Reviewed in September 2020. Content will be updated as negotiations develop.

What is changing?

Northern Ireland will leave the European Union single market in services on 1 January 2021 together with the rest of the UK. Northern Ireland will remain part of the UK single market in services. The Northern Ireland Protocol which provides for special treatment for trade in goods in Northern Ireland does not apply to services. 

The EU UK negotiations on a future relationship agreement include proposals for some guarantees and arrangements in relation to providing services cross-border from the UK into Ireland and from Ireland into the UK. Regardless of whether or not there is an EU UK future relationship agreement before the end of 2020, there will be changes to some of the guarantees and rules that apply at present in relation to providing services cross-border into the EU. 

If there is no agreement, the WTO agreement on services (GATS) will apply to trade in services cross-border from the UK into Ireland and the rest of the EU. If there is an agreement it will build on the GATS agreement and is likely to cover most sectors and methods of doing business. In either event, one important effect is that the strong EU single market guarantees will be replaced by looser and less easily enforceable rules. See the FAQ sections of this website. 

Northern Ireland

  • Businesses in most service sectors in Northern Ireland do not need an authorisation or licence to do business at all, whether in Northern Ireland, elsewhere in the UK or in Ireland. In almost all such cases, no new authorisation or licence will be required to continue to provide the services cross-border into Ireland or in Ireland after 1st January 2021.
  • Most of the rules and regulations in relation to doing business in Northern Ireland will continue to be the same or very similar to those which apply in Ireland. The UK Government has prepared legislation to replicate almost all EU derived rules and regulations in relation to doing business from 1st January 2021, such as those on sale of goods, the supply of services including digital services, intellectual property, consumer rights, distance selling, data protection and many other matters.
  • If your business in Northern Ireland provides services cross-border into or in Ireland or elsewhere in the European Union, you should review and act on any changes in the rules on doing business that may apply to you from 1st January 2021. These may be changes in VAT treatment, new immigration issues for EU26 employees, employees’ qualifications, and other compliance issues as well as the more general economic effects that may apply. For some businesses, the changed rules on tendering for state contracts in Ireland and the EU will be important. There is guidance on these issues elsewhere on this site.
  • There are common EU wide rules in relation to the required website information, internet contracts, data protection, digital platforms and consumer protection. Most of them will be reinstated in almost identical terms as UK law as and from 1st January 2020.

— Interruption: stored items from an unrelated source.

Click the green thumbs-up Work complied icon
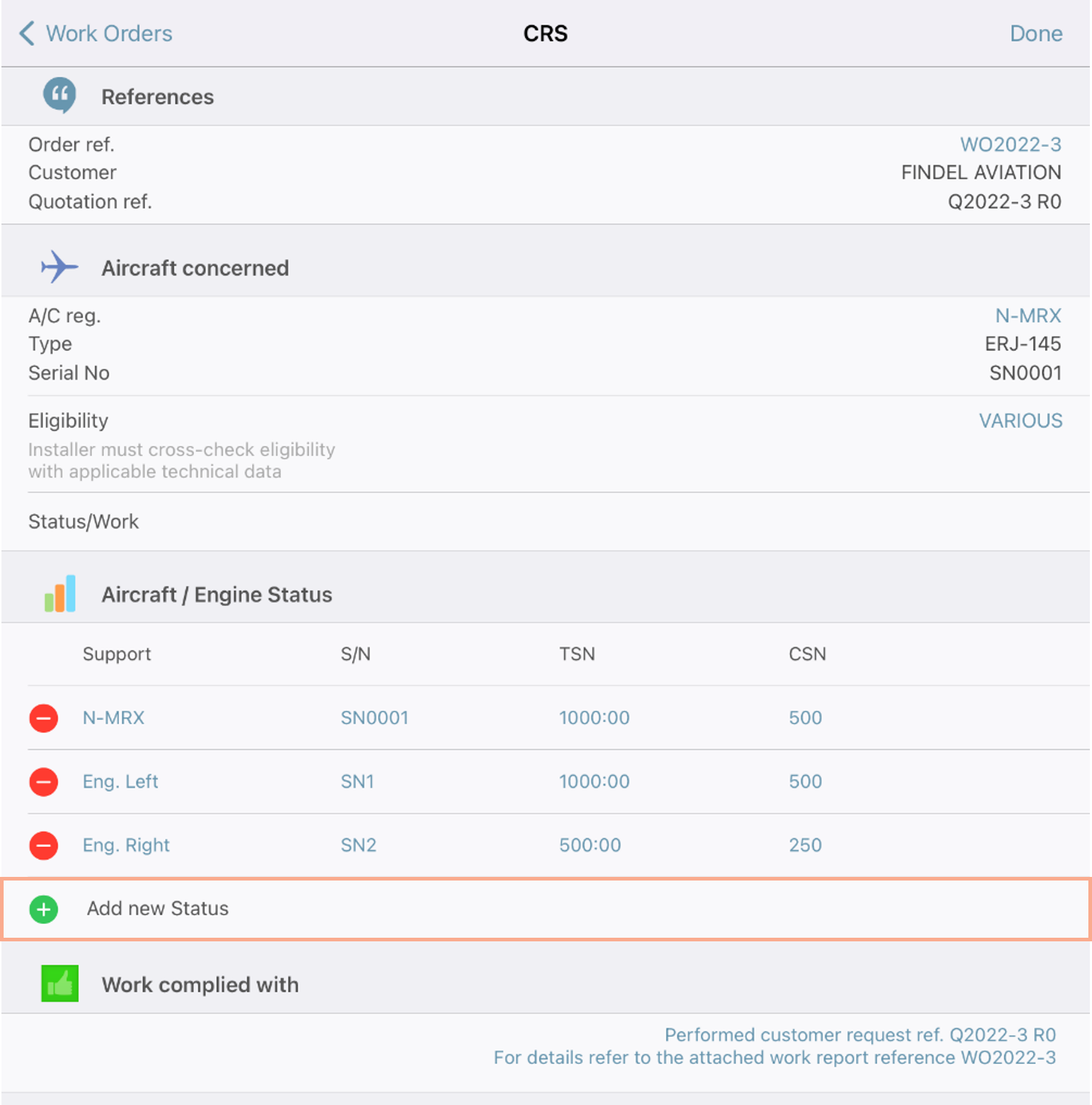This screenshot has width=1092, height=1105. (x=59, y=984)
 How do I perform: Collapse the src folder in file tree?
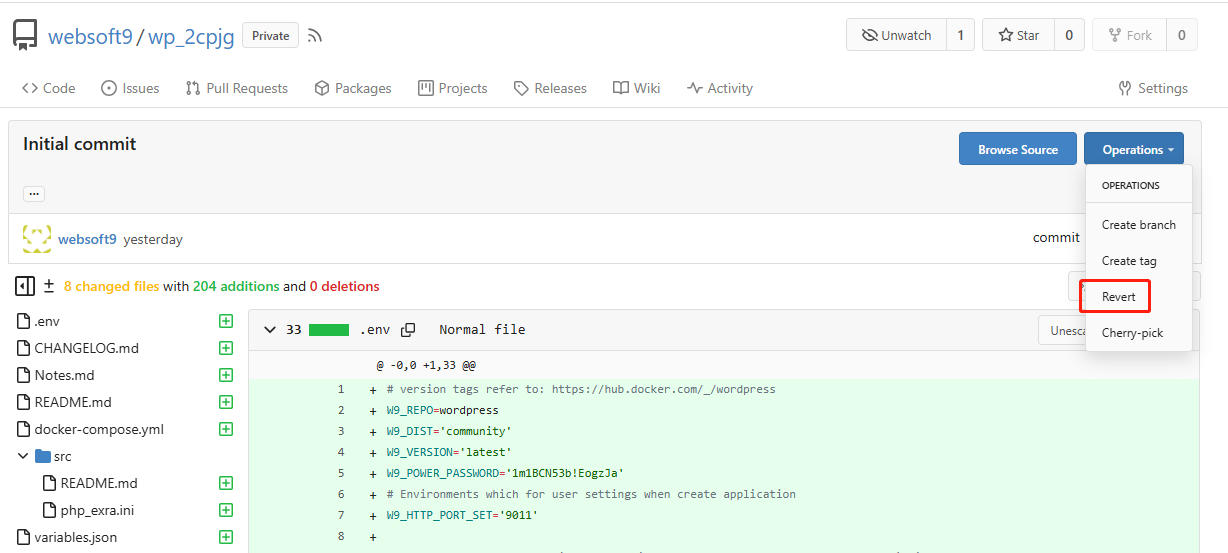(x=23, y=456)
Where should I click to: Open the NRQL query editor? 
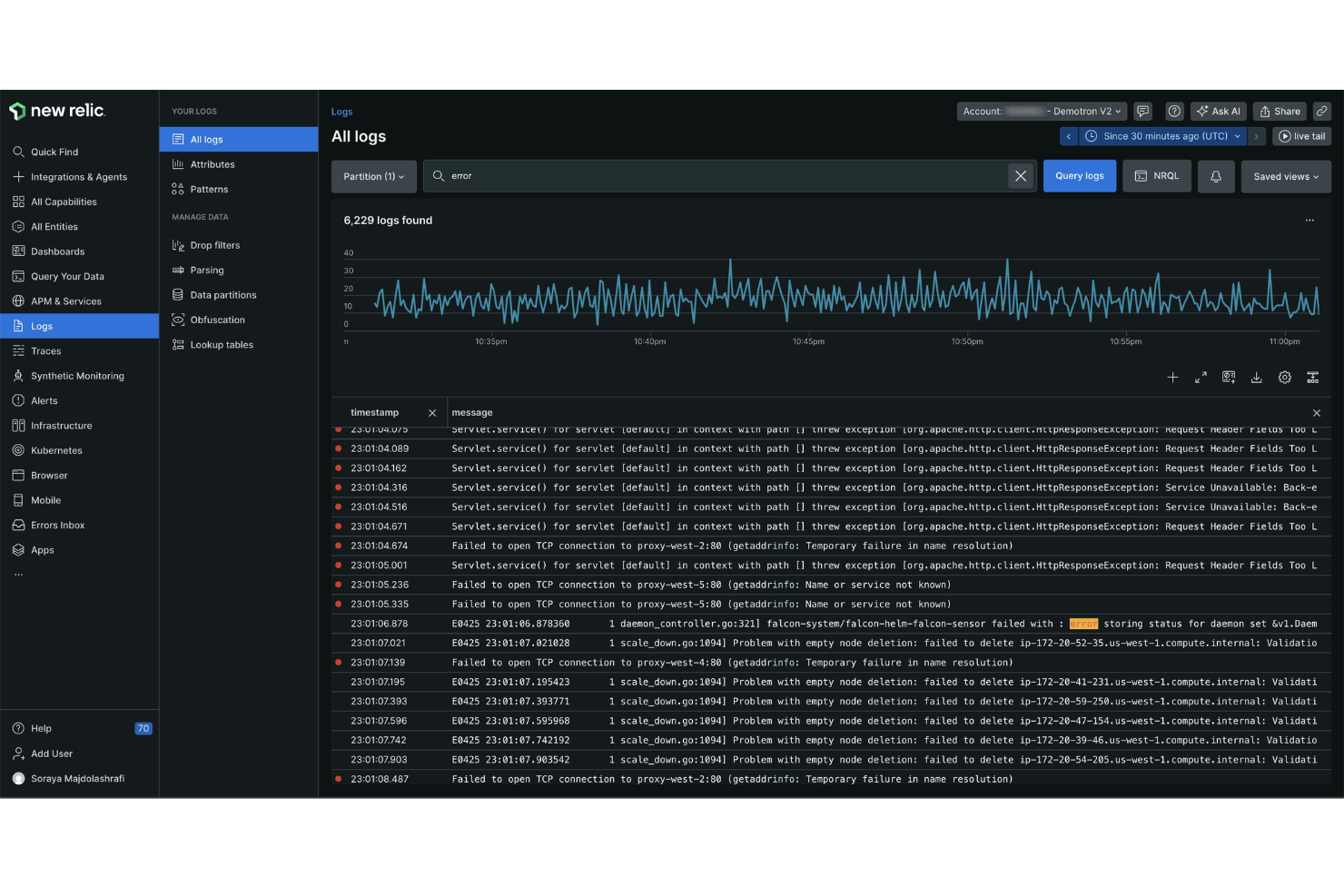click(1156, 175)
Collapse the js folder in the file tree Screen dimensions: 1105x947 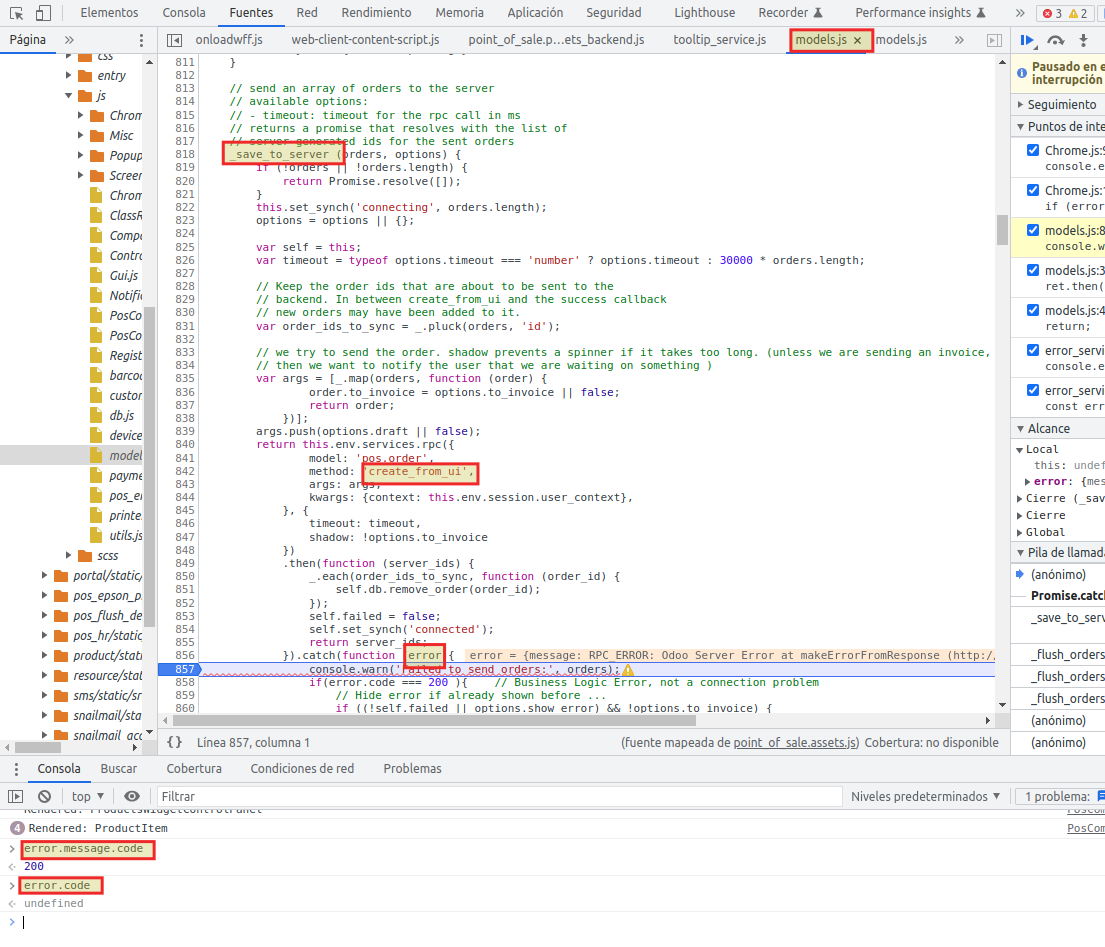pyautogui.click(x=68, y=95)
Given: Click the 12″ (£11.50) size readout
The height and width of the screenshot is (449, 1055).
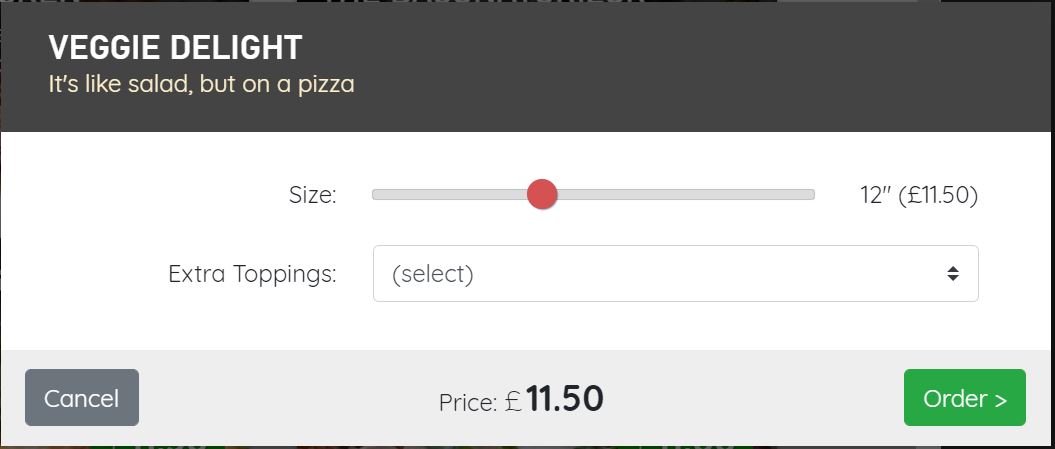Looking at the screenshot, I should 918,195.
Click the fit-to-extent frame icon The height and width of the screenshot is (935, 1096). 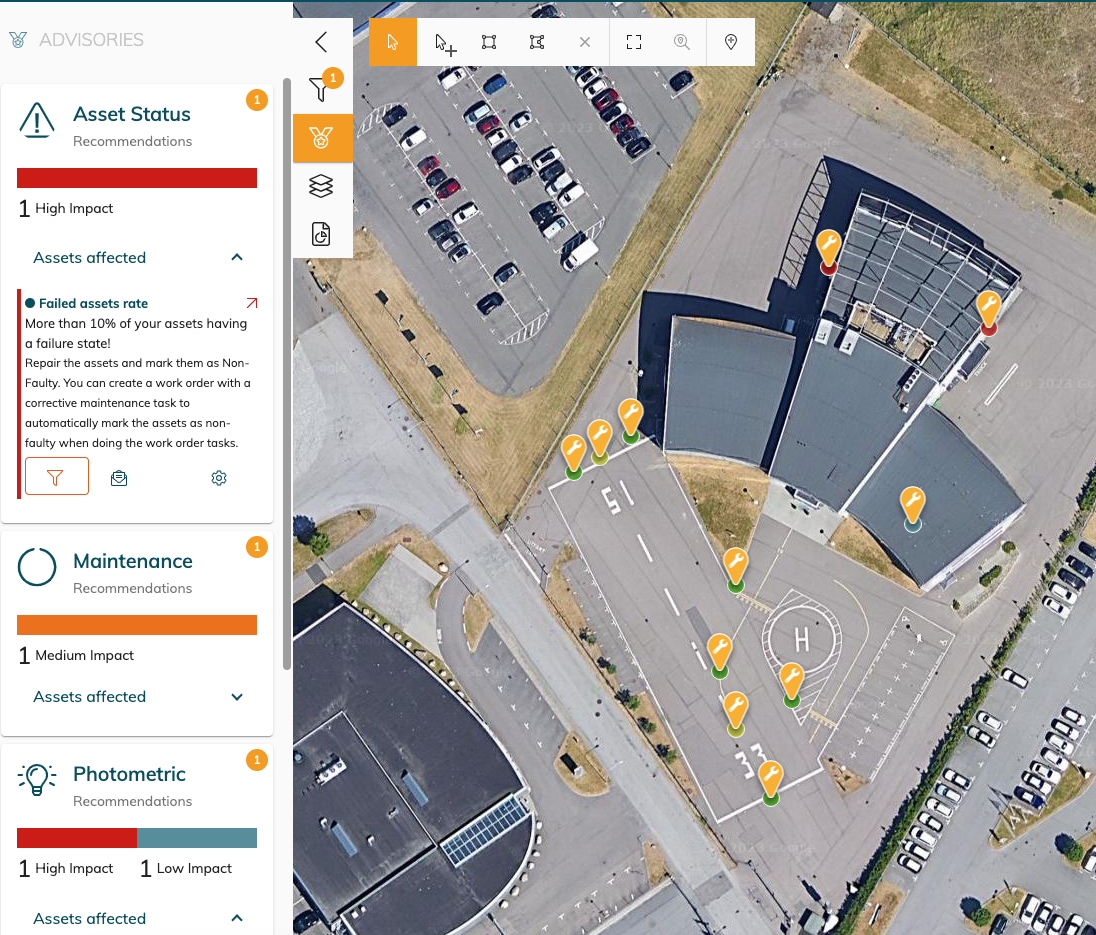(x=633, y=42)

The UK Government has provided detailed guidance notes on selling services to the EU from 1 January 2021 – click here for more information. 

The Government has also provided detailed guidance on the new rules and considerations that might arise in selling services into each EU state, on a country by country basis here. For example, the guidance for Ireland and France.

Businesses should consult the guidance in relation to each particular market into which they provide services.

The Irish Government published its updated Brexit Readiness Action Plan in September 2020 which contains useful and detailed information for Northern Ireland businesses which provide services cross-border into or in Ireland. 

It all comes back to planning! Anticipating the risks and pitfalls unique to your business can avoid or at least mitigate unknown problems. In most cases, something can be done. Although all the consequences of Brexit cannot be foreseen many of the direct and obvious impacts can be anticipated and managed.